*Extracted material:*

■ ■ ■ ■ ■

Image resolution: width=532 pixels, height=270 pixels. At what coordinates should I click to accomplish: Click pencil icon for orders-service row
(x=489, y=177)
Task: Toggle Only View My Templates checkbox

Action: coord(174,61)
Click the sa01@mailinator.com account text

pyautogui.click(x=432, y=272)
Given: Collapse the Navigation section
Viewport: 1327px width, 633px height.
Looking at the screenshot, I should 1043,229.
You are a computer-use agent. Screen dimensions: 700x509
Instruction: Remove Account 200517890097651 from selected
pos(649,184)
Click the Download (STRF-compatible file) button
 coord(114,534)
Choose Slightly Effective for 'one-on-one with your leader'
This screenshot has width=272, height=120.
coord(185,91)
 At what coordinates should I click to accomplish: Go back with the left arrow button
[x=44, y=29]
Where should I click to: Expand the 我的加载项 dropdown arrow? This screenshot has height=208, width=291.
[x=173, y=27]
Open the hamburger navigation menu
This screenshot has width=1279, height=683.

■ ■ ■ ■ ■

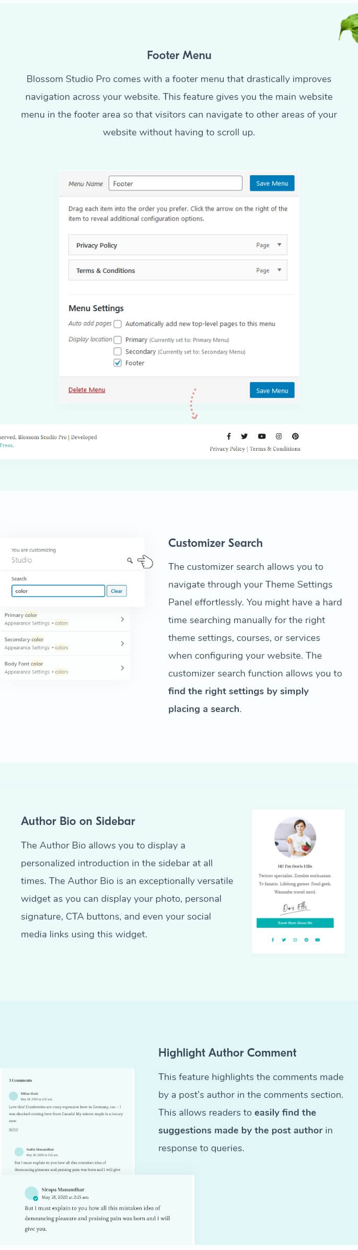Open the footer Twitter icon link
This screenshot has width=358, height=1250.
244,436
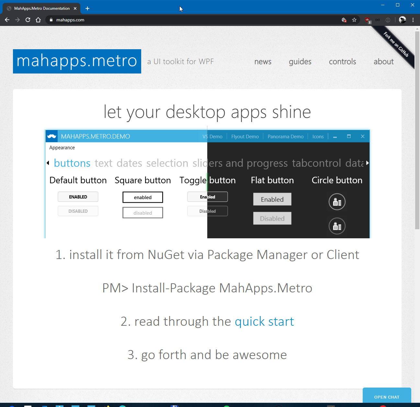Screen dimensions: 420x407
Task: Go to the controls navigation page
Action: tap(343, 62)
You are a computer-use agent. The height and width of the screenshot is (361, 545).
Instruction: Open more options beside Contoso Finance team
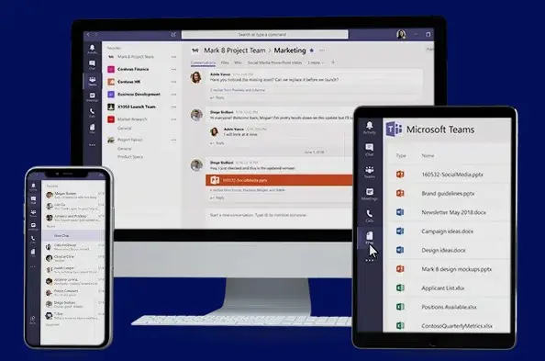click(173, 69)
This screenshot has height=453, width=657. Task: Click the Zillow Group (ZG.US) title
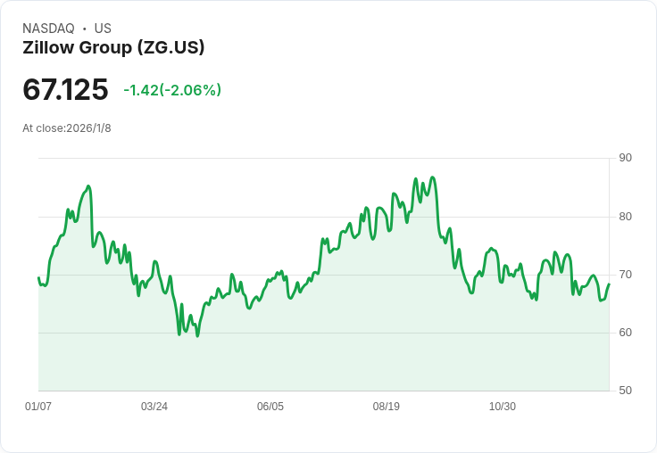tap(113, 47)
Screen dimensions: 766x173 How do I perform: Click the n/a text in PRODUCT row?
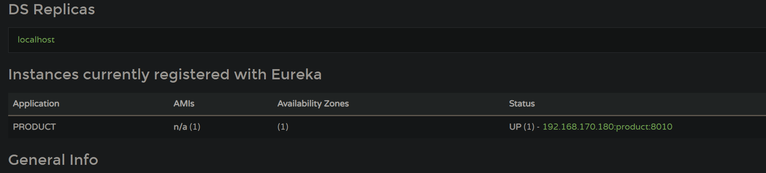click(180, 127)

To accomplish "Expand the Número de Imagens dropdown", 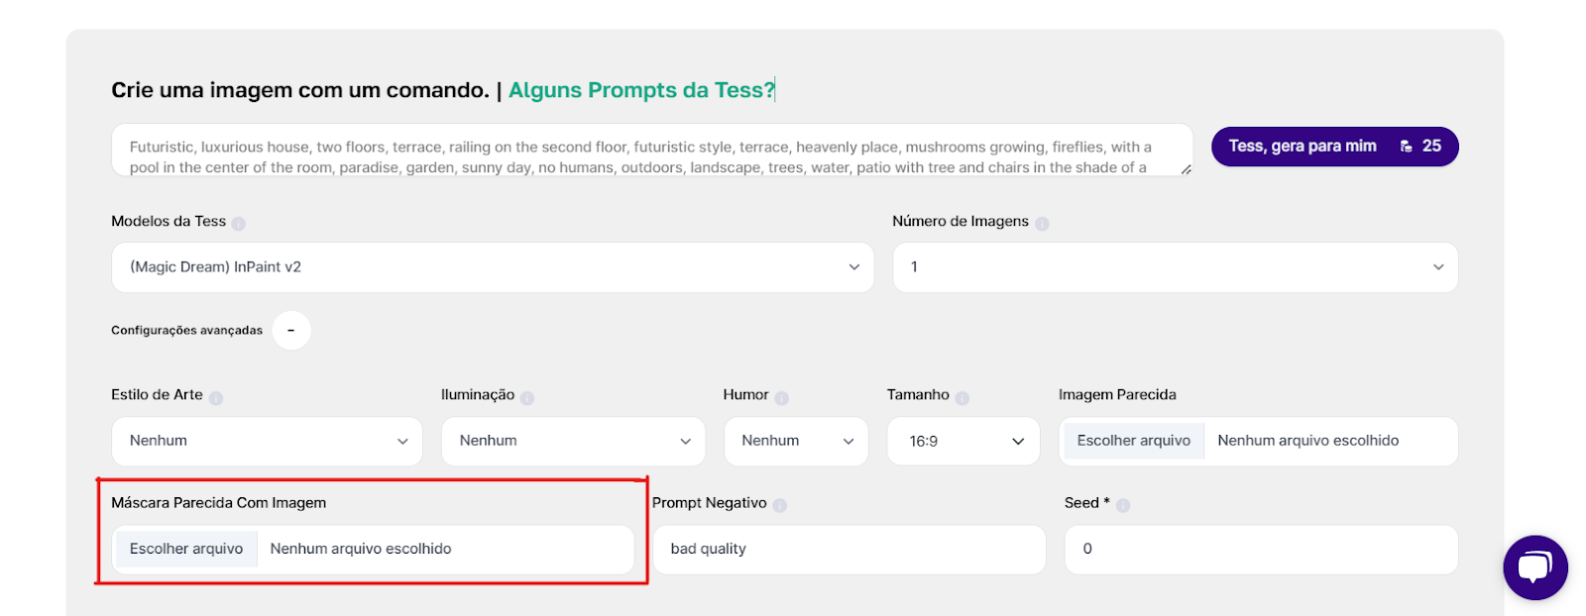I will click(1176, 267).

■ ■ ■ ■ ■

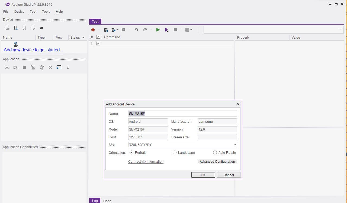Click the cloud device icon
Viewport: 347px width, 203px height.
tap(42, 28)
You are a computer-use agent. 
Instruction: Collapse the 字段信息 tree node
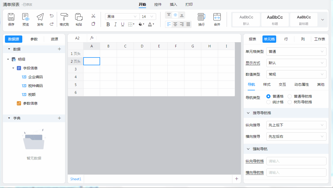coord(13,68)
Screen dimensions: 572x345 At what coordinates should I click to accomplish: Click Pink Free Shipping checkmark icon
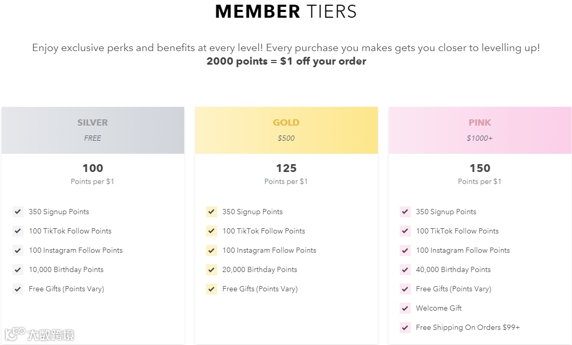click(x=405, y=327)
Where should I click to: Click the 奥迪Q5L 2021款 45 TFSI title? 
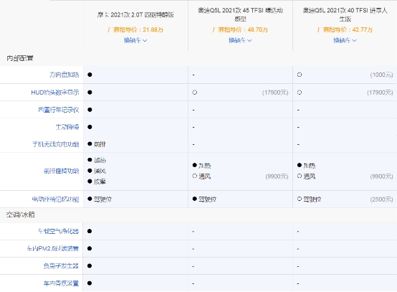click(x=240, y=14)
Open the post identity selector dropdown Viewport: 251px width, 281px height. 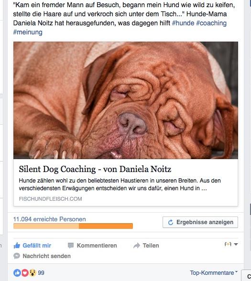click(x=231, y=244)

■ ■ ■ ■ ■

*Required action:*
Please give the number of lines in the listing that hold "computer", and no other text.

*Exercise response:*
3